UK Sustainability Criteria Provide Policy Certainty

By Seth Ginther | September 23, 2013

The recently released U.K. Department of Energy & Climate Change criteria for the sourcing of sustainable biomass recognize the robust sustainability practices of U.S. industrial wood pellet manufacturers and provide much needed policy certainty that will help grow U.S. manufacturing. U.S. producers will be able to use a number of long-standing forestry certifications, as well as techniques such as regional risk assessments to prove sustainability. 

Implementation of the new DECC criteria begins with reporting in April 2014, becoming mandatory a year later for electrical generators with capacities of 1 MW and above. Generators must demonstrate they are meeting the criteria for the U.K. Renewables Obligation and independent audits of the sustainability report are required.

To ensure that biomass power delivers genuine greenhouse gas (GHG) savings and to promote good practice and innovation across the supply chain, the U.K. will bring in tightening GHG life-cycle trajectories. In a series of steps over time, it will require industry to achieve larger savings than the current 60 percent emission reduction compared to the EU fossil electricity average.   

Before April 2020, existing biomass power, cofiring and conversions, with and without combined heat and power will remain on the current target of 285 kilograms of CO2 equivalent per megawatt hour (kg CO2eq per MWh) to reflect long-term contracts already in place. New dedicated biomass facilities, however, will be subject to a 240 kg CO2eq per MWh target (a 66 percent saving) to reflect the higher cost of carbon savings.

After April 2020, all biomass power generators will be placed on the same GHG trajectory with a 73 percent savings target of 200 kg CO2eq per MWh in 2020 and a 75 percent savings target of 180 kg CO2eq per MWh in 2025. The tougher GHG targets will be applied as an annual average (subject to a ceiling) to allow generators to better manage procurement risks.

Currently, RO land criteria are designed with sustainable agriculture in mind, rather than forests. The new sustainable forest management criteria are based on the U.K. timber procurement policy (UK-TPP) which draws on established sustainable forest certification schemes that cover a range of social, environmental and economic issues relating to forests.

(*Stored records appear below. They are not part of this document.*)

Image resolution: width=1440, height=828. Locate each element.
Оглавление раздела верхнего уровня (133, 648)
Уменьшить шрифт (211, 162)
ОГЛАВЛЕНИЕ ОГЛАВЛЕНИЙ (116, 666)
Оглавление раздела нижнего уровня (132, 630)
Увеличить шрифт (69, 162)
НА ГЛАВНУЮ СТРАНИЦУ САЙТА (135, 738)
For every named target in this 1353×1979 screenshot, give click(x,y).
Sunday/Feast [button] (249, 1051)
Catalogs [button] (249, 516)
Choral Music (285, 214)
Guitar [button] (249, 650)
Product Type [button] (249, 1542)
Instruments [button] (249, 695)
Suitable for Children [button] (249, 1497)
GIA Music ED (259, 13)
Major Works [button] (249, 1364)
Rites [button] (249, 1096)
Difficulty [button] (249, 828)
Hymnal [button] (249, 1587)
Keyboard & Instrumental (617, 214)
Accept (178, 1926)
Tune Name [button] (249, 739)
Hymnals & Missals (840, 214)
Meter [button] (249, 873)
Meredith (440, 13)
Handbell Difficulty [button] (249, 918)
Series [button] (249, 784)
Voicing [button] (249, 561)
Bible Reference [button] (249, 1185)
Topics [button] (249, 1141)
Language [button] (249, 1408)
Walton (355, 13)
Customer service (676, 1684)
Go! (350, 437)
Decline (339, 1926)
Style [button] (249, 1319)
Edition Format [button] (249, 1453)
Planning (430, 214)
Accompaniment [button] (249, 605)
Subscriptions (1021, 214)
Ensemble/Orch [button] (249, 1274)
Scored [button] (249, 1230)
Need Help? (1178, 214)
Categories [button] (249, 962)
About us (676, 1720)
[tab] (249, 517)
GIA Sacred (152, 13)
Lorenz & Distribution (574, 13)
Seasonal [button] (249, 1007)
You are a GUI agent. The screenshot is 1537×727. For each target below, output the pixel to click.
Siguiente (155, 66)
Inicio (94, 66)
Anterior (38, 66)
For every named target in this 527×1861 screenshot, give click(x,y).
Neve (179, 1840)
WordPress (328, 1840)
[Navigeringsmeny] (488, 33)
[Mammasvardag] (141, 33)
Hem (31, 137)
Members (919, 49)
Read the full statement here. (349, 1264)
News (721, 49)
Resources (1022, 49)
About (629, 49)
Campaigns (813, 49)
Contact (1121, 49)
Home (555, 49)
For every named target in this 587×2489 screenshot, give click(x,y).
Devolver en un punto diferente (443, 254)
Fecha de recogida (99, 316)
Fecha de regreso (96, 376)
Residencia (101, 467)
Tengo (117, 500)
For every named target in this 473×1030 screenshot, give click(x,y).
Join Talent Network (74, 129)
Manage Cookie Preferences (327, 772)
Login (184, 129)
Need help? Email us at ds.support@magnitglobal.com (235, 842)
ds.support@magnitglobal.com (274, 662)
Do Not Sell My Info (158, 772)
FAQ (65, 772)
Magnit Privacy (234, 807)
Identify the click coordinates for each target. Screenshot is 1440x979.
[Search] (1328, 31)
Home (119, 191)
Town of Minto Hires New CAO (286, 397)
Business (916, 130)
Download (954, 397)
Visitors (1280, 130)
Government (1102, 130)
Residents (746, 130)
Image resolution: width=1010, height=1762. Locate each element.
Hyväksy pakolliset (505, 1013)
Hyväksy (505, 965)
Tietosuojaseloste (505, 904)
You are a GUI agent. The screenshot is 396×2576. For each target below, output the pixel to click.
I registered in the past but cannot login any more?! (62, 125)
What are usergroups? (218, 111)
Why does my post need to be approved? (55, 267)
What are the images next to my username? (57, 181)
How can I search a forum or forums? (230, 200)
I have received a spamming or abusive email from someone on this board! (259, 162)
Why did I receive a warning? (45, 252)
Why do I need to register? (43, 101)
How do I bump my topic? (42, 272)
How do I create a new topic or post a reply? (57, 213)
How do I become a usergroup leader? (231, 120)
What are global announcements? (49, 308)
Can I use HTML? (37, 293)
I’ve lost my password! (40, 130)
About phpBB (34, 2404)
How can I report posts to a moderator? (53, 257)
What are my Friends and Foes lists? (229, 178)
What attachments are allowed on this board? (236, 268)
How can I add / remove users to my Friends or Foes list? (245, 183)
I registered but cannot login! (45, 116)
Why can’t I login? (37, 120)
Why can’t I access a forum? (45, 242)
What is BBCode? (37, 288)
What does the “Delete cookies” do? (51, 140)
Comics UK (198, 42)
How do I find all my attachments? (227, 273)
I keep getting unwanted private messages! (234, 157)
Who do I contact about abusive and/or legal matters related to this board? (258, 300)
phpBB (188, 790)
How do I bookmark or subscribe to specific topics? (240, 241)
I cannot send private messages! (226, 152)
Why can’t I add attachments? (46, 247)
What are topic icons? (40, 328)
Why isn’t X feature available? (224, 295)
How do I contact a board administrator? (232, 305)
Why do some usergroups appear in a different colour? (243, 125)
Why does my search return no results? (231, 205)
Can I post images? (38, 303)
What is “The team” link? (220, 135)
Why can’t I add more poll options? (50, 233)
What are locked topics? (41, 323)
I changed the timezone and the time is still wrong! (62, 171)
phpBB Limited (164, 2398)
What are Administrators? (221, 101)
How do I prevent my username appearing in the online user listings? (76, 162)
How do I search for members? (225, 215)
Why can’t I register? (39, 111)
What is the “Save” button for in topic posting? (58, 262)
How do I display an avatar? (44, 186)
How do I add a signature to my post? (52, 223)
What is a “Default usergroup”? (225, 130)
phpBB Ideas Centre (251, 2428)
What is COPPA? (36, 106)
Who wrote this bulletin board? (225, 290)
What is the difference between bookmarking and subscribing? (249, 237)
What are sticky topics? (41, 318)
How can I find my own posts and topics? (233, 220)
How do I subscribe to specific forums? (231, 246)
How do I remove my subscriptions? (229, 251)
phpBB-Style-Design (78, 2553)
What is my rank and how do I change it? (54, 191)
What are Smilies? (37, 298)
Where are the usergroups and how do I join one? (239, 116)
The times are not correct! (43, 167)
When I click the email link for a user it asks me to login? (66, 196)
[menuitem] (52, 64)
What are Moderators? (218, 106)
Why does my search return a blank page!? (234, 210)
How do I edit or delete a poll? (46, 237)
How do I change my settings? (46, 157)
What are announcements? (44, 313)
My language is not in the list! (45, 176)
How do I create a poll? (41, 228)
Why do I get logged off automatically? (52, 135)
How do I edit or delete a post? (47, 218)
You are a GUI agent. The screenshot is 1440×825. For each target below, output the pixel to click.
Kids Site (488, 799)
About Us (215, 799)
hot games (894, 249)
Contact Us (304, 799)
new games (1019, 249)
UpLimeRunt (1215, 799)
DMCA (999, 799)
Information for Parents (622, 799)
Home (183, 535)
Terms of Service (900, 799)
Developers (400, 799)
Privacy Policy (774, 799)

To enable investment in new biomass power generation and biomass feedstock supply-chains, the U.K. will not change the sustainability criteria before 2027. It reserves the right to make changes in response to European Commission recommendations on bioenergy, or to EU and international law.
The final DECC sustainability criteria for solid biomass reaffirm that industrial wood pellets sourced from the U.S. will play a key role in providing the U.K. (and the EU) with an abundant, sustainable and carbon beneficial energy source that provides consistent base-load renewable power.

The criteria recognize that forest cover and carbon sequestration are steadily increasing in the United States. The U.S. has more than 750 million acres of forest and the net volume of trees per acre has increased in all regions for more than 50 years. Moreover, the total acreage of forestland in the U.S. is within 1 percent of what it was 100 years ago. In the Southeast, where the largest supply of wood pellets shipped to Europe is produced, the net volume of trees per acre has increased 94 percent since 1953, meaning net growth has exceeded removals on a consistent and long-term basis. Forest carbon sequestration in the U.S. has increased 31 percent in two decades, from 701 million metric tons in 1990 to 922 million metric tons in 2010. U.S. forests capture more carbon than the annual emissions produced by the United Kingdom and Spain combined.

These impressive statistics are made possible because forests remain working in the U.S. Robust markets incentivize landowners in the U.S. to not convert forests into real estate developments, golf courses and the like. The industrial wood pellet industry provides landowners with a much-needed market for low-grade fiber and contributes to continuing to keep U.S. forests working, which in turn guarantees greater carbon sequestration. That is inarguably a net positive in the global battle against climate change. With policy certainty now in place in the U.K., the U.S. industrial wood pellet market is poised for growth.